Trasladando esta doctrina al caso de autos, es evidente que la conducta del aquí recurrente, respecto de su presunta participación en los hechos investigados no puede ser idéntica que la de los investigados que refiere, no así lo acredita por cuanto tan solo efectúa una alegación genérica al respecto; todo lo cual obsta que pueda apreciarse el agravio comparativo denunciado.

SEXTO. -Por lo expuesto, tanto el auto en que se declara el procesamiento del apelante como el que desestima su recurso de reforma, contienen los provisionales elementos fácticos que le involucrarían en el delito por el que es procesado, derivándose de esos elementos fácticos los presuntos indicios de criminalidad, suficientes para su dictado dada la naturaleza y finalidad de esta declaración, por lo que procede desestimar el recurso, confirmando íntegramente el auto apelado, sin que existan méritos para un especial pronunciamiento en costas.

En atención a lo expuesto.

Fallo

LA SALA ACUERDA. - DESESTIMAR el recurso de APELACIÓNinterpuesto por la Procuradora de los Tribunales Dª. LAURA OLIVER FERRER, en nombre y representación de D. Norberto, contra el auto dictado en la presente causa por el Juzgado Central de Instrucción núm. 4, de fecha 4 de abril de 2.022, que desestimaba el recurso de reforma interpuesto por la citada representación procesal contra el auto de procesamiento de fecha 21 de noviembre de 2.021, confirmando en su integridad ambas resoluciones y declarando de oficio las costas de esta alzada.

Notifíquese la presente resolución al Ministerio Fiscal y a las partes personadas, haciéndoles saber la misma es firme y contra la misma no cabe recurso.

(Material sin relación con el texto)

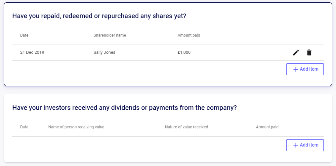
Task: Click Date header in dividends table
Action: click(24, 127)
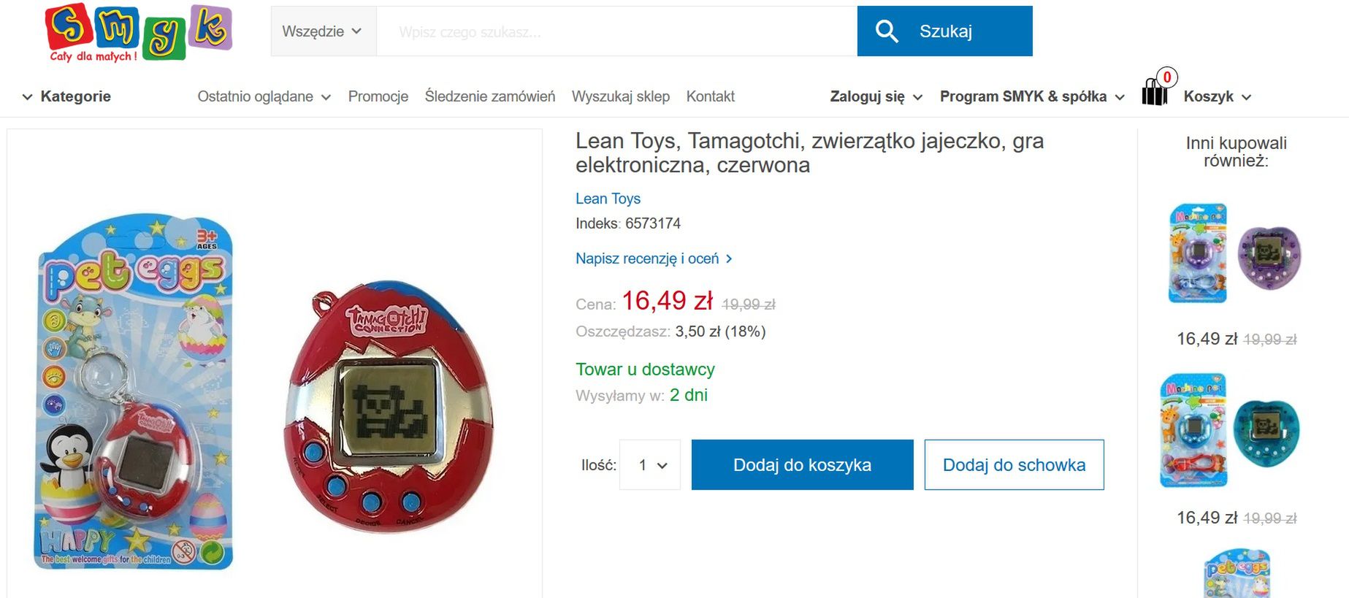Open the shopping bag cart icon
Viewport: 1349px width, 598px height.
1156,91

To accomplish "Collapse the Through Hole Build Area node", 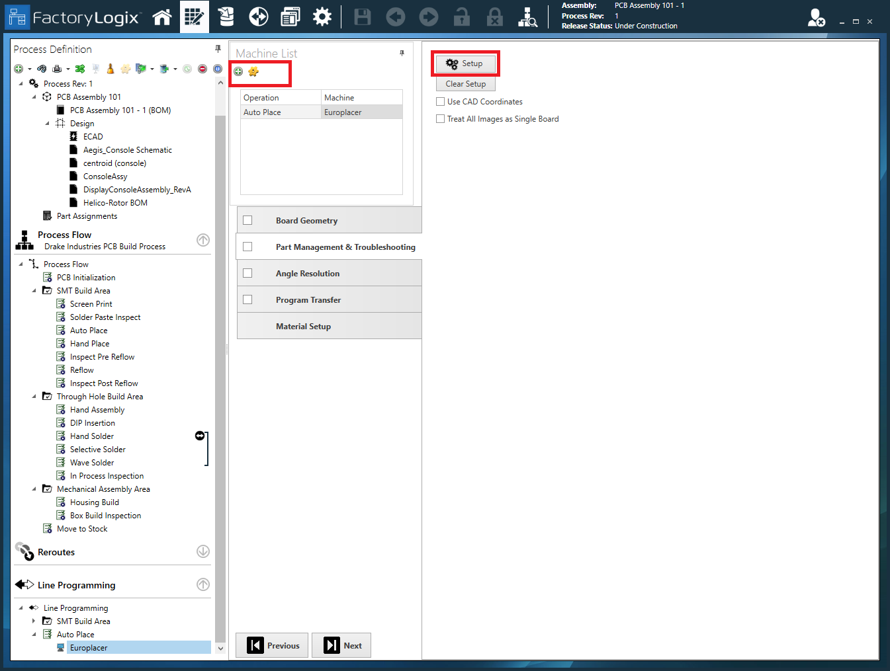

Remítase testimonio de la presente resolución al Juzgado Central de Instrucción para su conocimiento y a los efectos procedentes.

Una vez notificada la presente resolución, archívese el Rollo de Sala entre los de su clase, dejando nota en el correspondiente Libro Registro.

Así, por este nuestro Auto, lo dictamos, mandamos y firmamos.

DILIGENCIA.- Seguidamente se cumple lo acordado. Doy fe.